La bouche de Sirius s’étira en un large sourire, et agita sa baguette vers son meilleur ami.
- Accio !
Il saisit le parchemin qu’il reconnut immédiatement.
- J’y crois pas, tu surveilles Evans ! Sur la carte du Maraudeur ! s’exclama-t-il en riant à moitié.
Rémus, qui s’était approché de Sirius, jeta un coup d’œil par-dessus son épaule pour vérifier les dires de son ami.
- Je ne savais pas qu’on avait convenu d’une clause spéciale Evans ! fit-il remarquer, amusé.
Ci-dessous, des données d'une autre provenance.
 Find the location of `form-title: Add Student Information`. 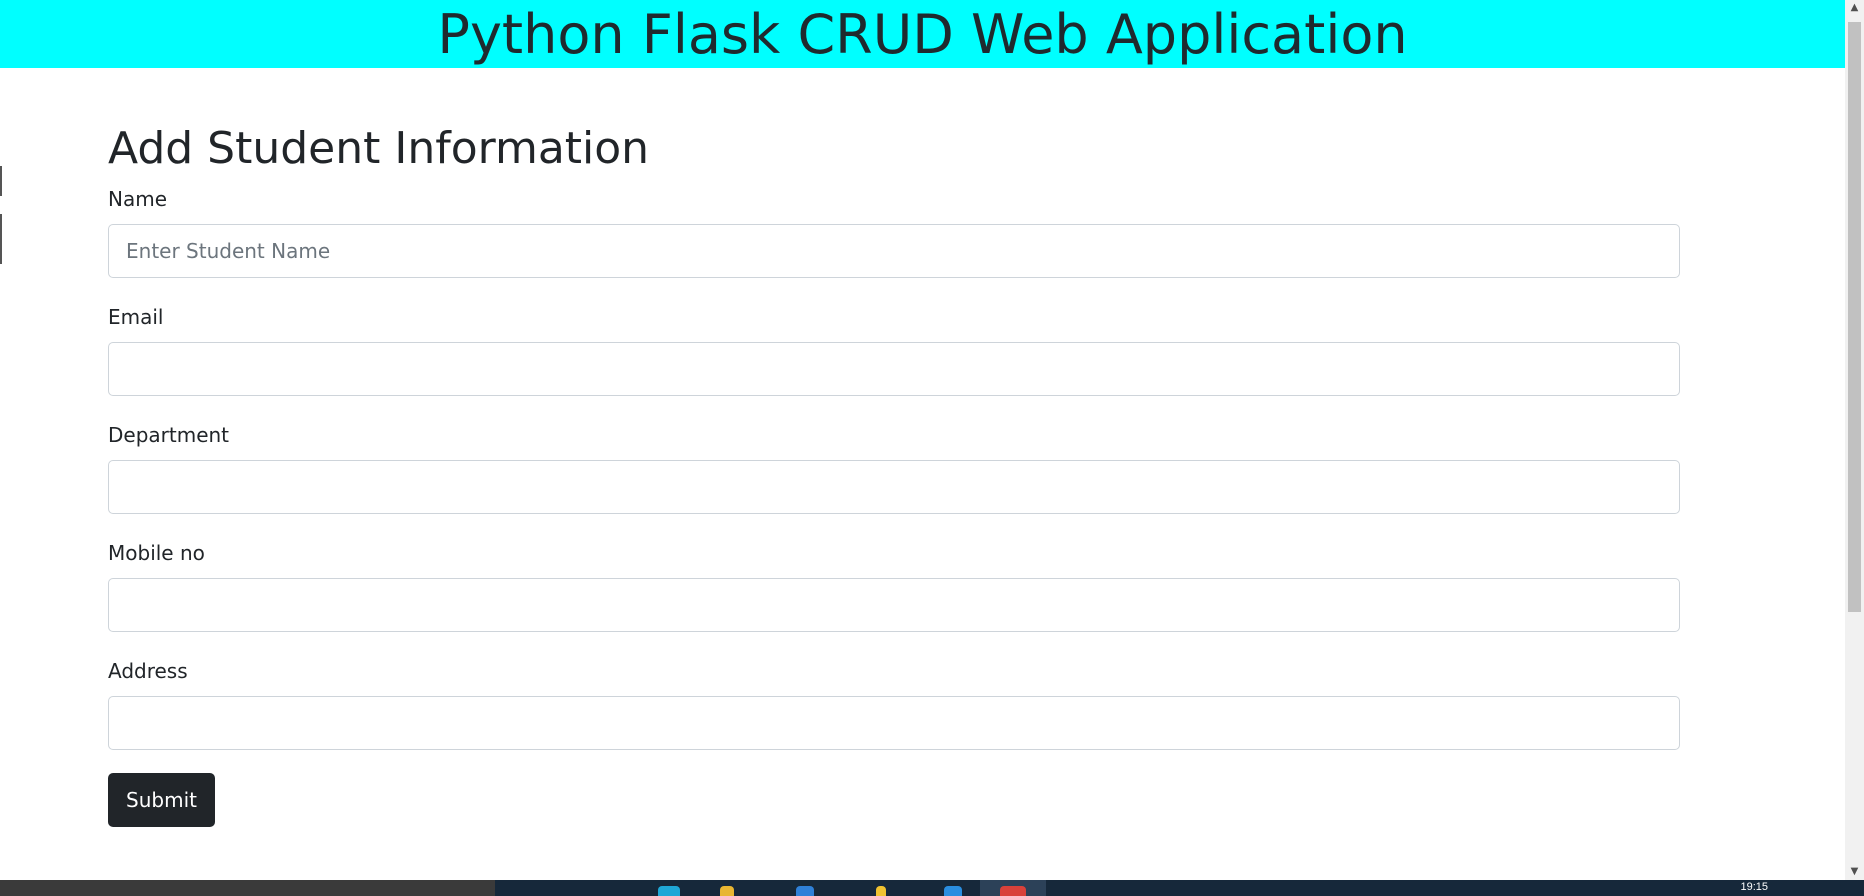

form-title: Add Student Information is located at coordinates (379, 148). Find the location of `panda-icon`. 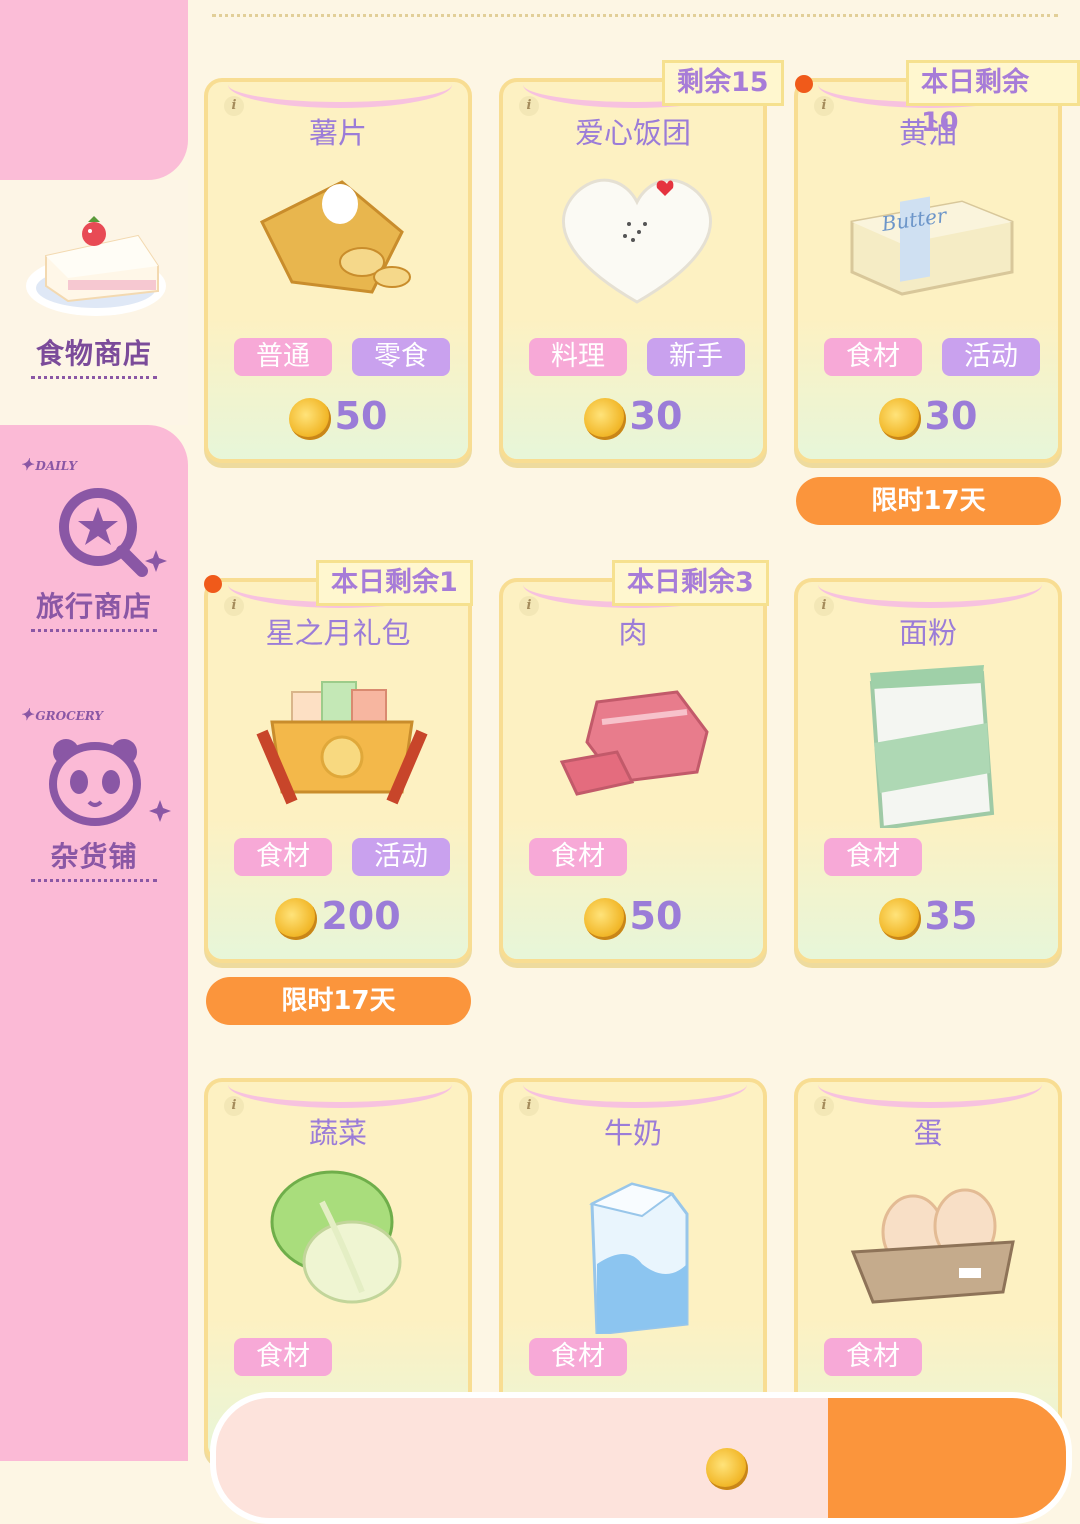

panda-icon is located at coordinates (114, 785).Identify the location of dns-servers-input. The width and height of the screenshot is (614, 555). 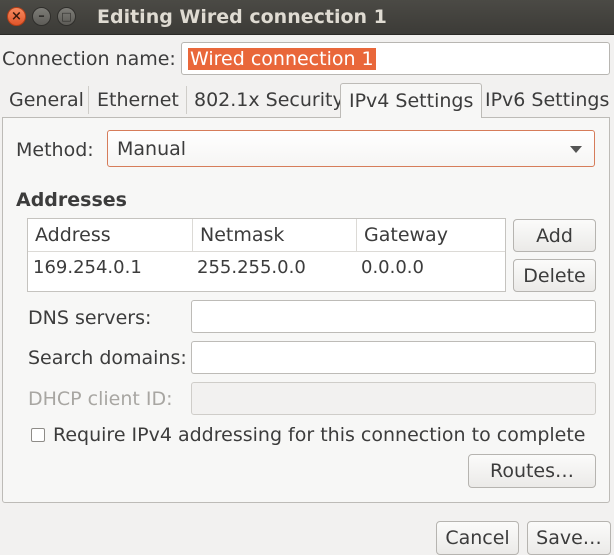
(394, 316).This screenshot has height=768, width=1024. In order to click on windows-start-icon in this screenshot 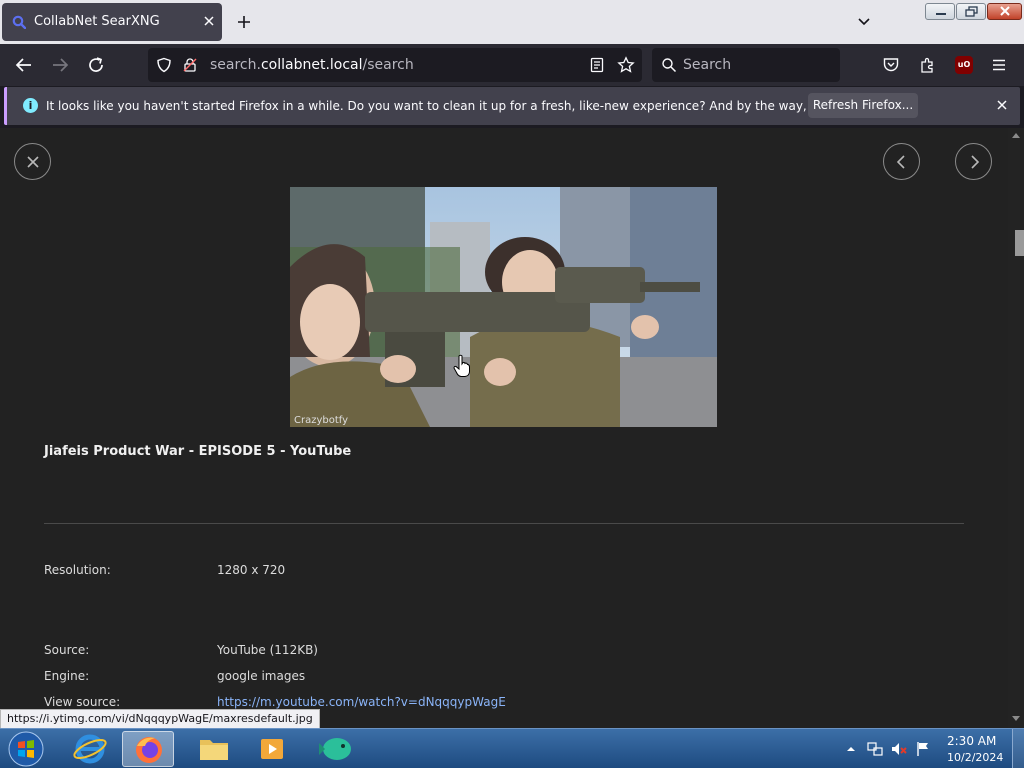, I will do `click(26, 749)`.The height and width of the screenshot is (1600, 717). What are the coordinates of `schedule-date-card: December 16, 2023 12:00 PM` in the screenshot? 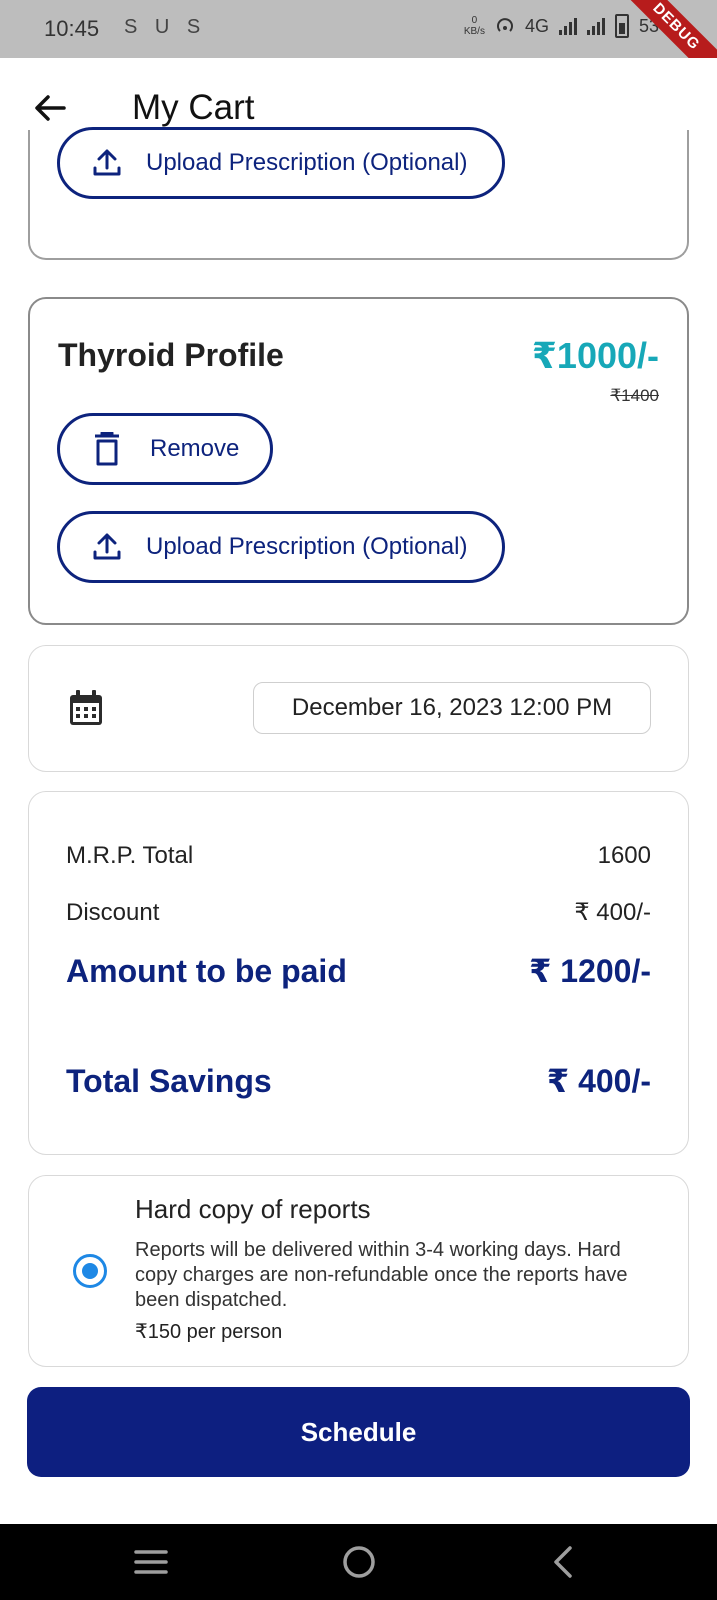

Le mieux serait de manifester sa présence par un ENORME point rouge qui clignote, voire qui fait du bruit, continua Sirius alors que James devenait de plus en plus rouge.
- Je ne…, protesta James.
- N’espionne pas Evans ? coupa Sirius. A d’autre. Cornedrue, tu rêves d ’elle, tu parles d’elle.
- Tu dors Evans, énuméra Rémus. Tu manges Evans, tu fais tout Evans. Tu nous bassines avec ton Evans, à la fin.
- Tu vas voir, Lunard, il va se teindre les cheveux en orange, se plonger dans des manuels, il va se mettre à son humour ironique.
James rougit de plus en plus, en voyant ses deux meilleurs amis rire de plus en plus et s’amuser à le tourner en ridicule.
- Ah Evans, déclama Sirius à voix haute, une main sur le cœur, quand je te vois je…
- On parle de moi à ce que j’entends, fit une voix reconnaissable entre toutes.
" Bien sûr que ça se passe dans ta tête, Harry, mais pourquoi donc faudrait-il en conclure que ce n'est pas réel?"